What are the lines below, starting at the line containing "Given: Click the" and ending at the line containing "The image size is (821, 524)."? Write them out exactly, ends included, without pictures.

*** Opening of Data ***

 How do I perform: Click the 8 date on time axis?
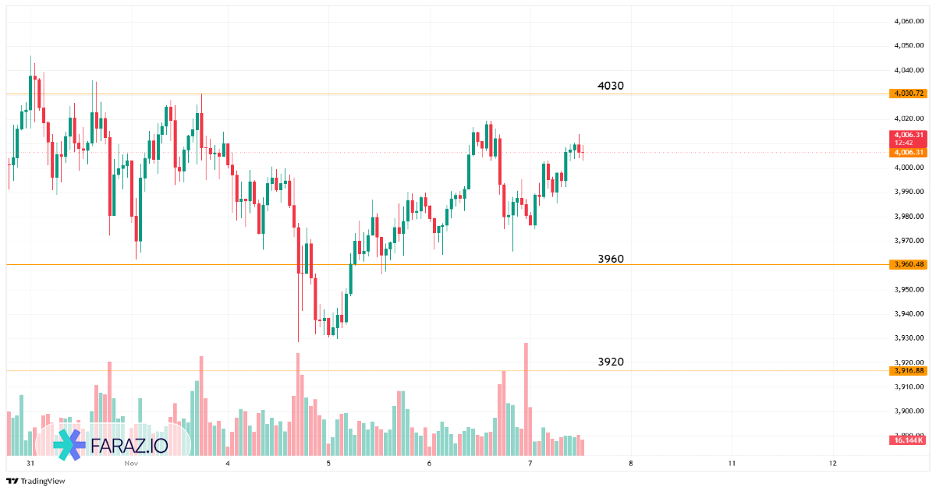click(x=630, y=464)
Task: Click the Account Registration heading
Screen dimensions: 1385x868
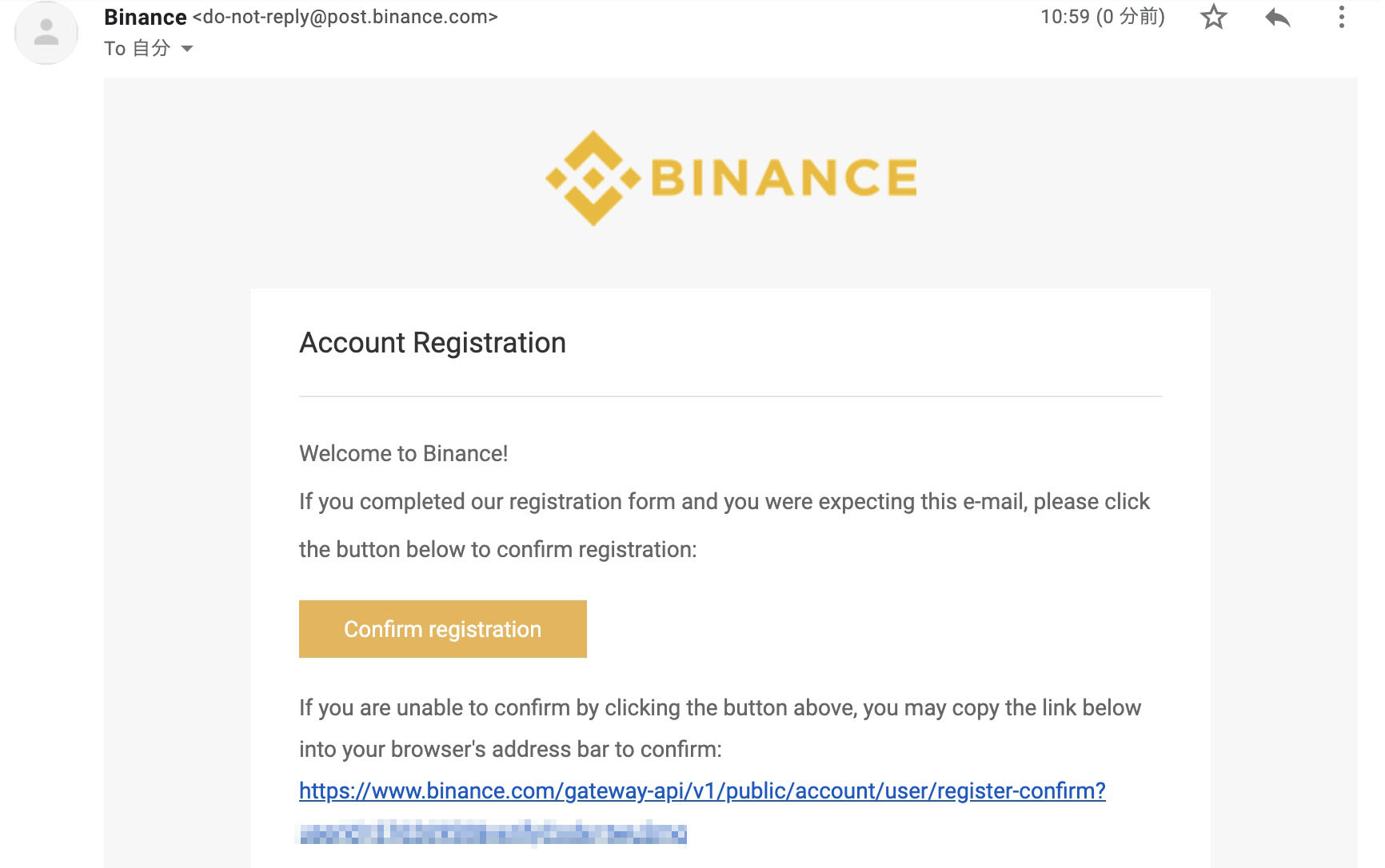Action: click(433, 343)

*** Close of Data ***
*** Opening of Data ***

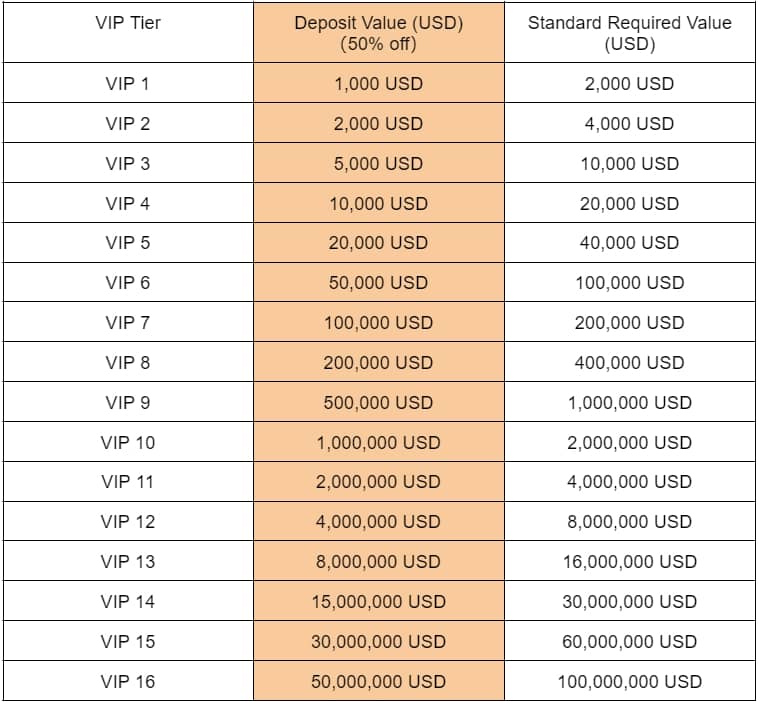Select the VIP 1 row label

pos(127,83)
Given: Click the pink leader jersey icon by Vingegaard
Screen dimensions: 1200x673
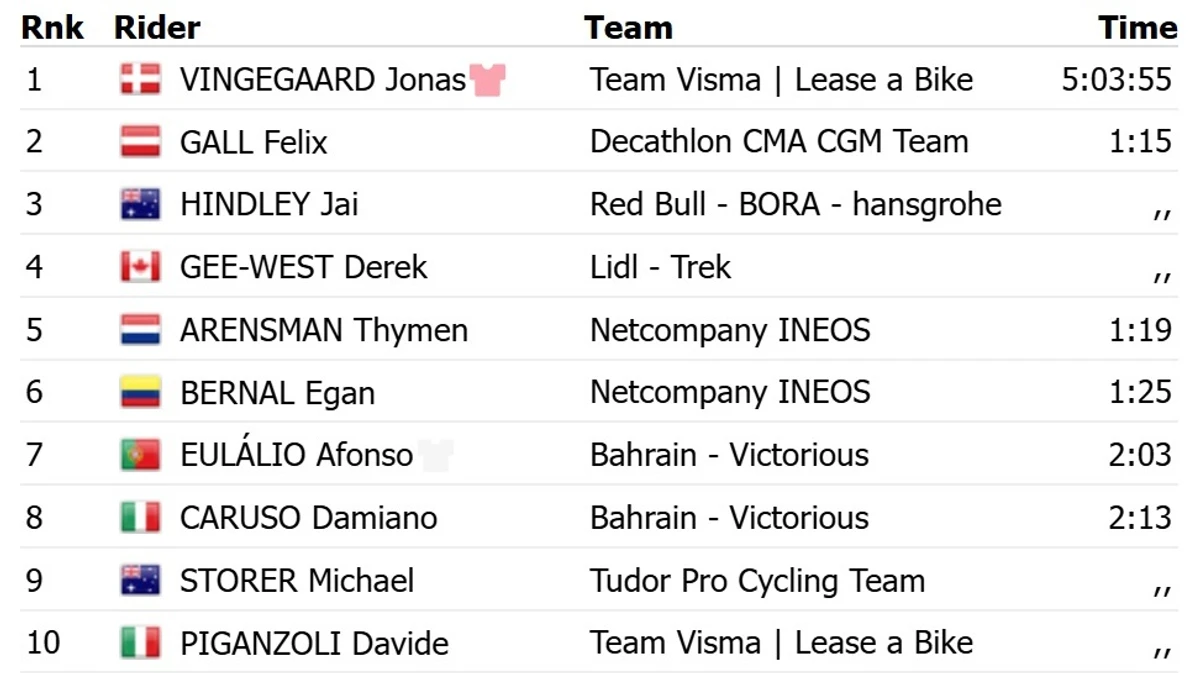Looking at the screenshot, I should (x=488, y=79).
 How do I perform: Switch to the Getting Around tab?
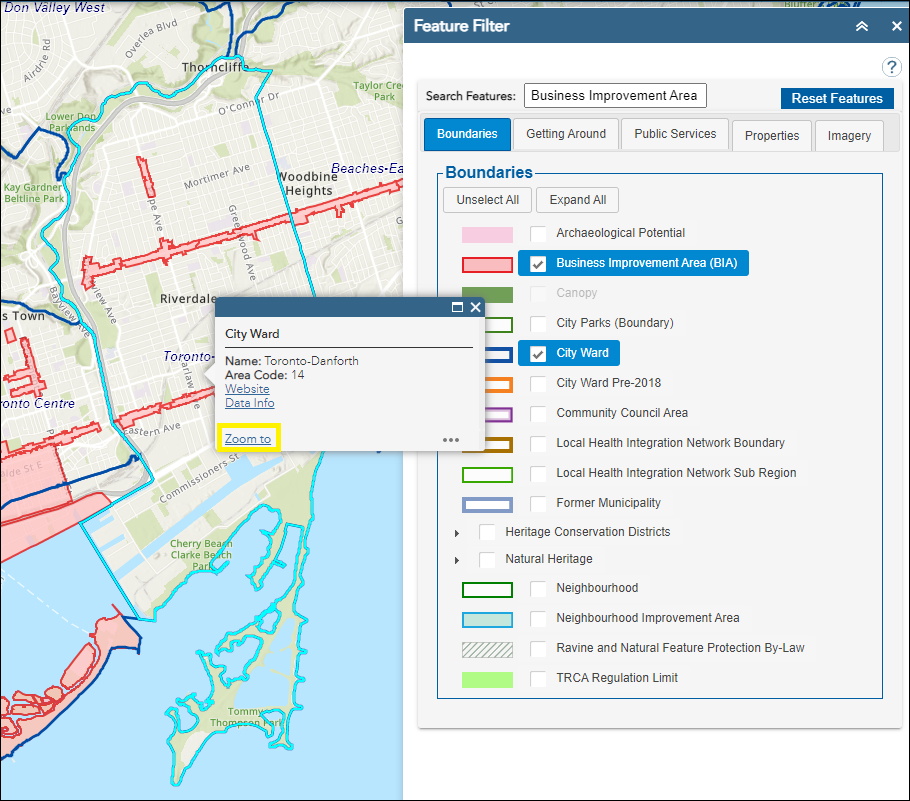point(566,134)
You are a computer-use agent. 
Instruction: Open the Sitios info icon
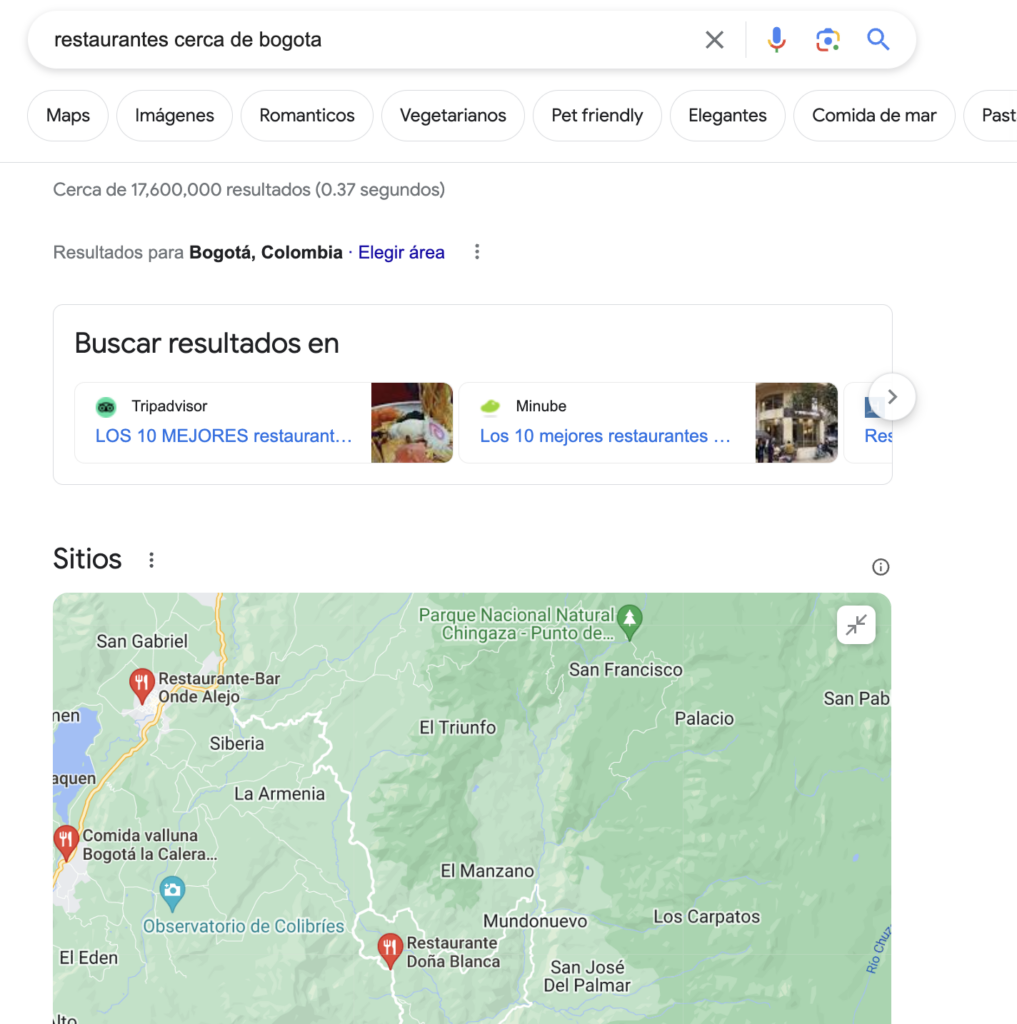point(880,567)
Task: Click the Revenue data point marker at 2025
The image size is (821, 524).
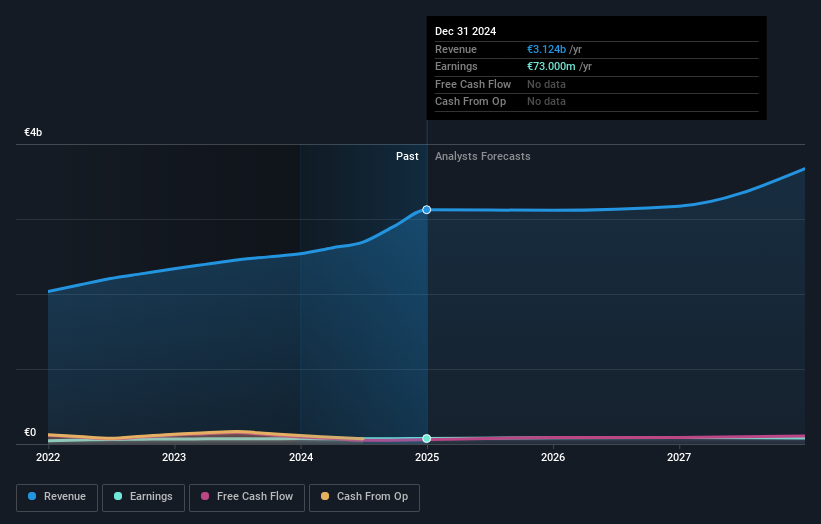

*** Close of Data ***

Output of the task -
Given: Click the pink leader jersey icon by Vingegaard
Screen dimensions: 1200x673
Looking at the screenshot, I should (x=488, y=79).
 How do I perform: Switch to the Getting Around tab?
point(566,134)
You are a computer-use agent. 
Instruction: Open the Sitios info icon
point(880,567)
Task: Click the Revenue data point marker at 2025
The image size is (821, 524).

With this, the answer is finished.